__What to work on__: Copy out all of the records below word for word, leaving out the pictures.

__Stored rows__:
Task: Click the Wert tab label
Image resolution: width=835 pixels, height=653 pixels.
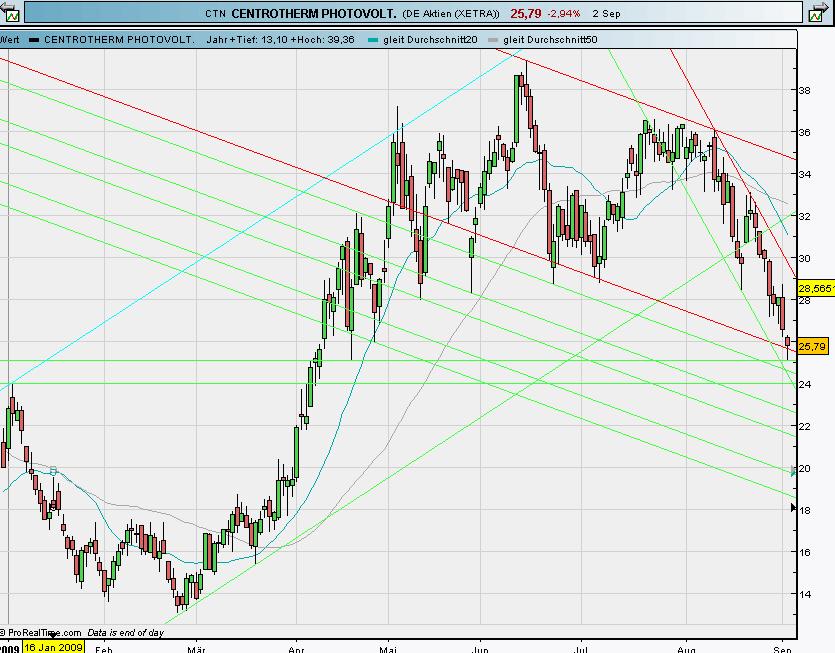Action: click(x=10, y=40)
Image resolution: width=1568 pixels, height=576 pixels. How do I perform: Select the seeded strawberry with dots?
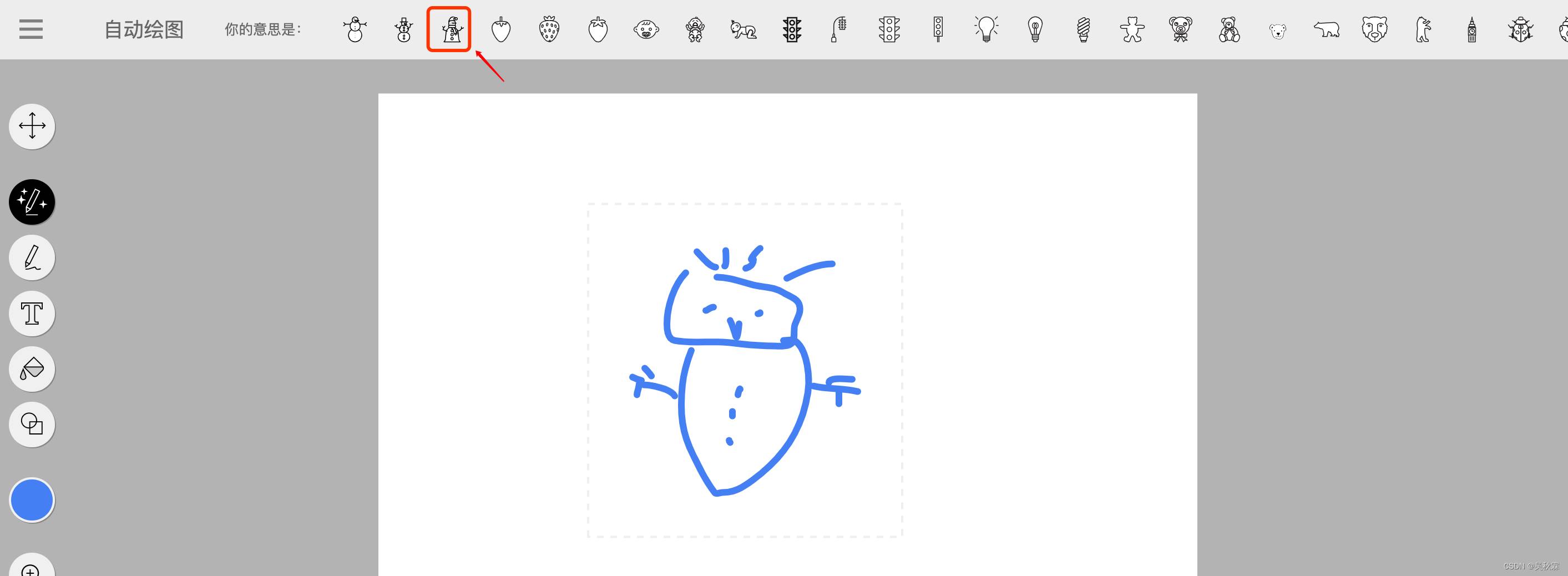549,29
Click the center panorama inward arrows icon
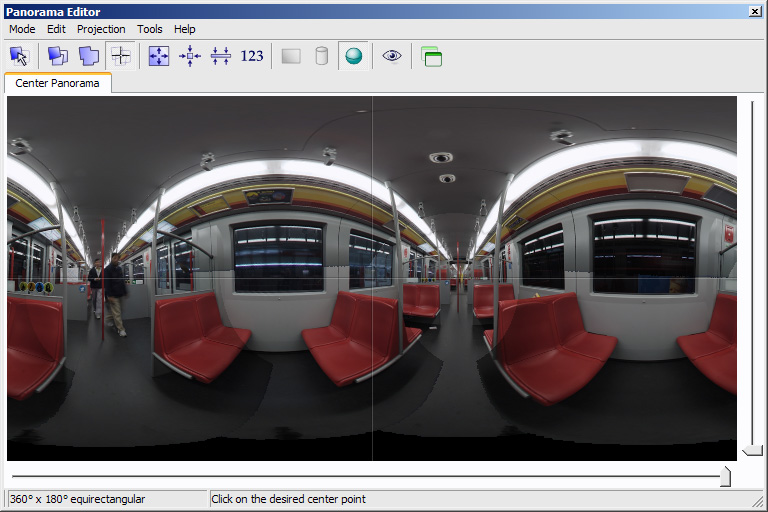 pos(190,56)
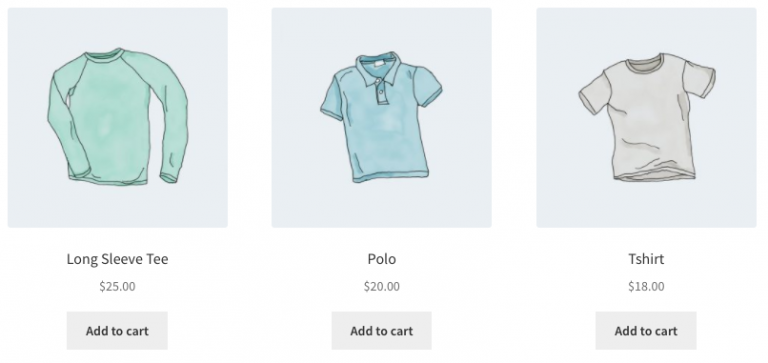Click the Polo product title
768x363 pixels.
(x=382, y=259)
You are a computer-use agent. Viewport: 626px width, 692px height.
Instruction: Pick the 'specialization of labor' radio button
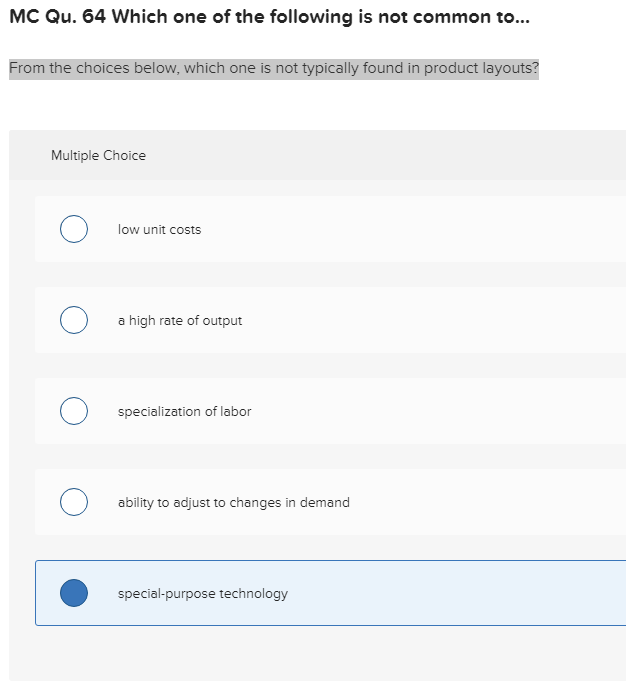click(x=73, y=411)
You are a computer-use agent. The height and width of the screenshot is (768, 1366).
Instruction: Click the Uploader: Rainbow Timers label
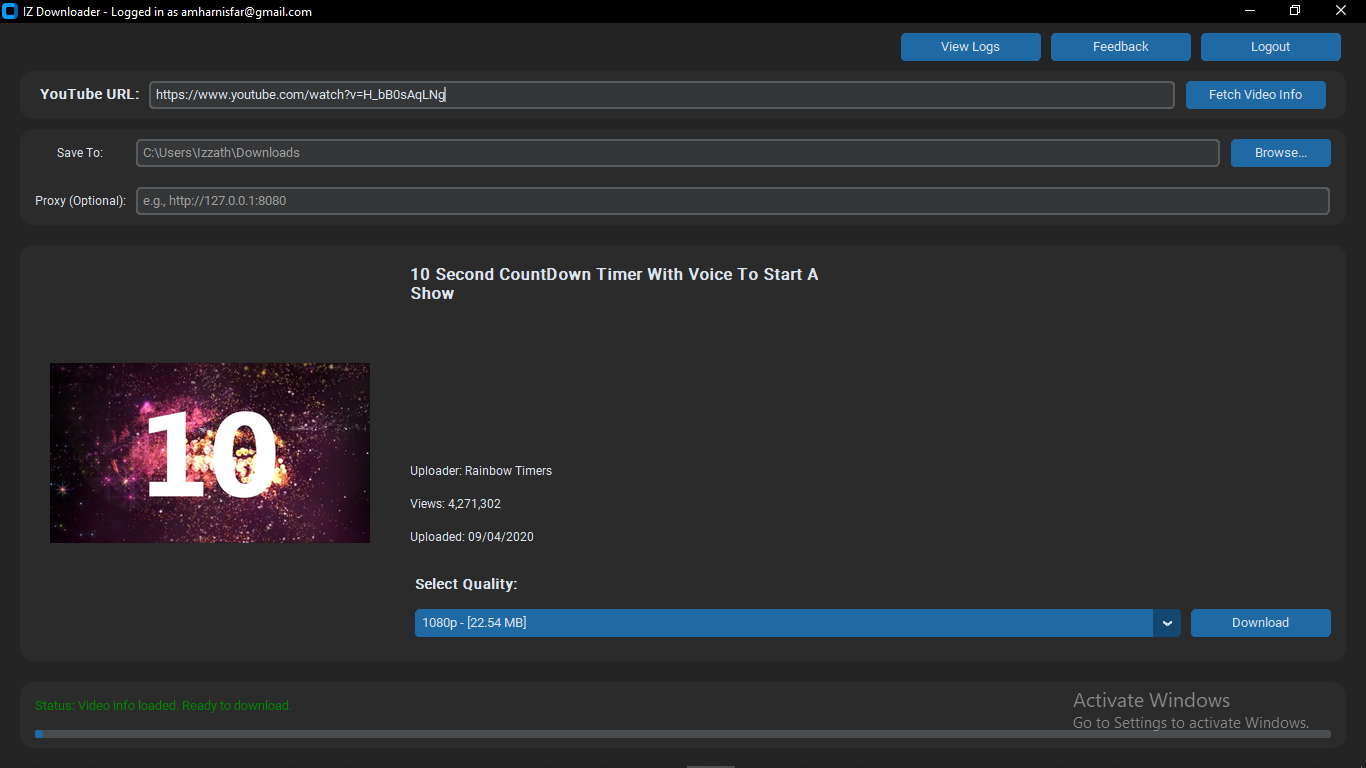(481, 471)
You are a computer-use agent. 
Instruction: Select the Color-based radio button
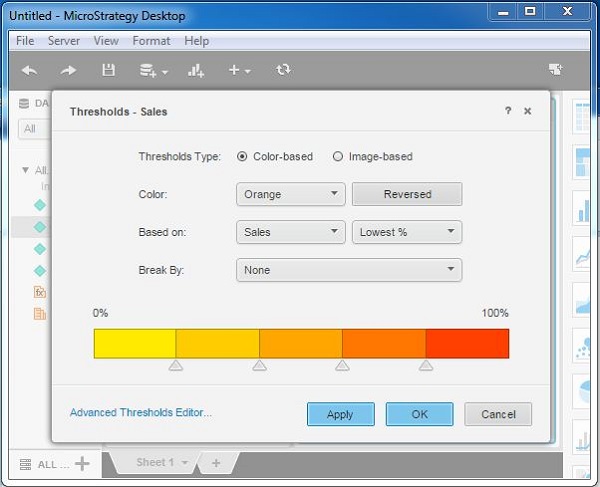pyautogui.click(x=243, y=156)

__Output__:
Task: Click the Wert tab label
Image resolution: width=835 pixels, height=653 pixels.
Action: click(x=10, y=40)
Image resolution: width=1568 pixels, height=576 pixels. How do I perform: Select the seeded strawberry with dots?
549,29
Click the center panorama inward arrows icon
 pos(190,56)
Click the Polo product title
768x363 pixels.
(x=382, y=259)
You are a computer-use agent. Viewport: 626px width, 692px height.
Instruction: Pick the 'specialization of labor' radio button
click(x=73, y=411)
You are a computer-use agent. The height and width of the screenshot is (768, 1366).
Instruction: Click the Uploader: Rainbow Timers label
(481, 471)
You are a computer-use agent. 
Instruction: Select the Color-based radio button
pyautogui.click(x=243, y=156)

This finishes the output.